Exclusive: Read Wes Anderson’s foreword to a new art book inspired by his work
Wes Anderson’s films tend to evoke strong reactions. (You might have noticed that he’s pretty popular around The A.V. Club.) His filmography even inspired an art show in San Francisco that has turned into a yearly thing, and now a book: Bad Dads: Art Inspired By The Films Of Wes Anderson. (It’s the third in the “Wes Anderson Collection,” Matt Zoller Seitz’s lovingly exhaustive looks at Anderson’s career as a whole, and then specifically at The Grand Budapest Hotel.) It should come as no surprise that the paintings, prints, and various other representations are meticulously detailed—they follow Anderson’s lead. Below, you’ll find Anderson’s own foreword to the book, which will come out on August 9.
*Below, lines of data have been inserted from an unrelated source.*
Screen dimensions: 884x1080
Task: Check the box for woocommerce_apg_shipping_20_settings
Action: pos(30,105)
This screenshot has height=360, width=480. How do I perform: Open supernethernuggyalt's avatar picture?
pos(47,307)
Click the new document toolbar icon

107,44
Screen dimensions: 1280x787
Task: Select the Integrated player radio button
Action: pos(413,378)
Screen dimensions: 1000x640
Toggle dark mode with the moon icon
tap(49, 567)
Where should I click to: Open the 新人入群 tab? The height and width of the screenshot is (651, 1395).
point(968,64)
My father was the first person to mention to me, several years ago, that some people in California were putting on an art show with pictures based on characters in my movies—and that it was going to be called Bad Dads.
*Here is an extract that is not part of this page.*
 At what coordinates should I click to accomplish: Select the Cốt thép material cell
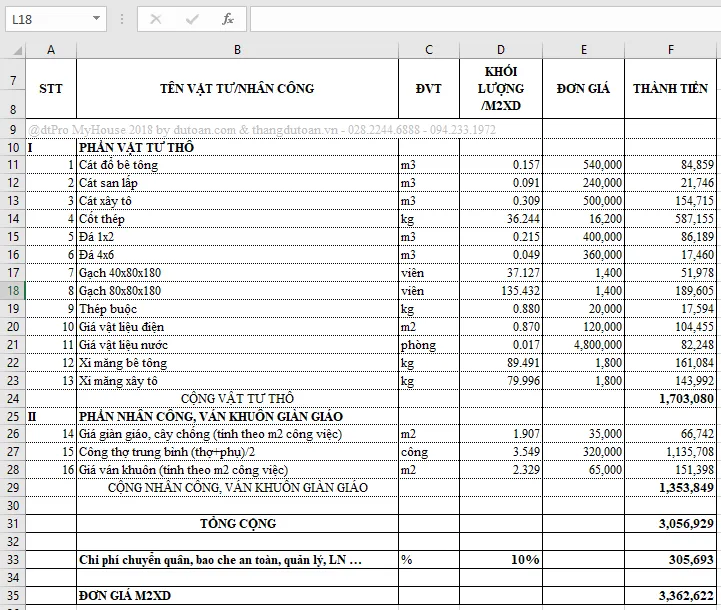point(236,218)
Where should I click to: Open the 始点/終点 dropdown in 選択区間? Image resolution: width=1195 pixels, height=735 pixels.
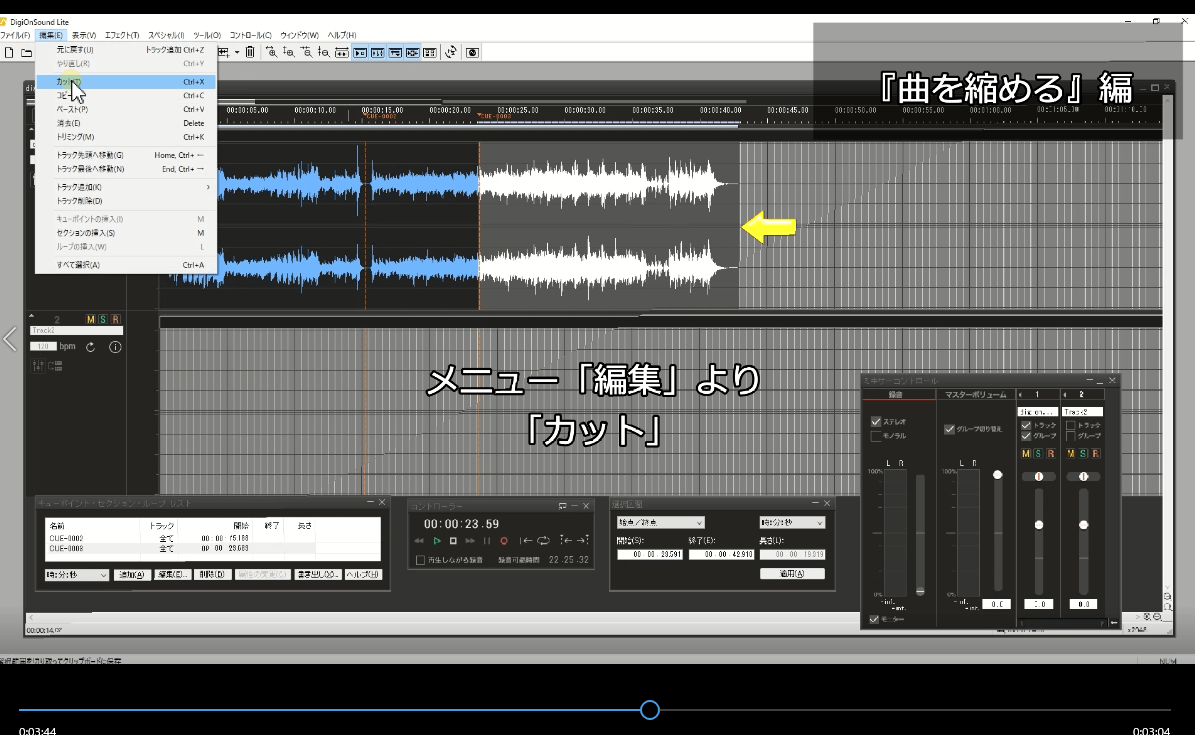(661, 522)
He did not like the title at all. (He has always been more of a good dad, and it rubs him the wrong way when people confuse him with some of our fictional characters. He monitors with Google Alert.) He did, however, like the pictures. For me, it is extremely encouraging to know that somebody-or-other somewhere is interested enough to make something-or-other new of their own inspired by something-or-other old of my own—that was in itself inspired by all sorts of other something-or-others somebody else invented before that. In fact, I have, on more than one occasion, turned to an artist represented/discovered in this series of exhibitions to make pictures for use in my own ongoing movies. (Rich Pellegrino, in particular, made a sort of a Schiele-esque watercolor for The Grand Budapest Hotel which is known as Two Lesbians Masturbating, and I think we can say he got that one just right.)
Jason Schwartzman and I paid a visit to the last Bad Dads show when it made its appearance in New York. By the time you get yourself out of the cutting room on a movie, you usually have a strong desire no to be exposed to the material ever again for the rest of your life. But, it turns out, after a decade or two, it can be a nice feeling to revisit the old characters. Jason and I moved from picture to picture with our hands in our pockets, nodding and murmuring. I guess we were kind of walking down memory lane. I cannot take credit for much of anything on these pages, and I do not even know if it is actually legal to publish this book? It probably violates if not my own personal copyrights then almost certainly those of a number of multinational entertainment conglomerates. But, for whatever it is worth, I approve, and I hope you will, too.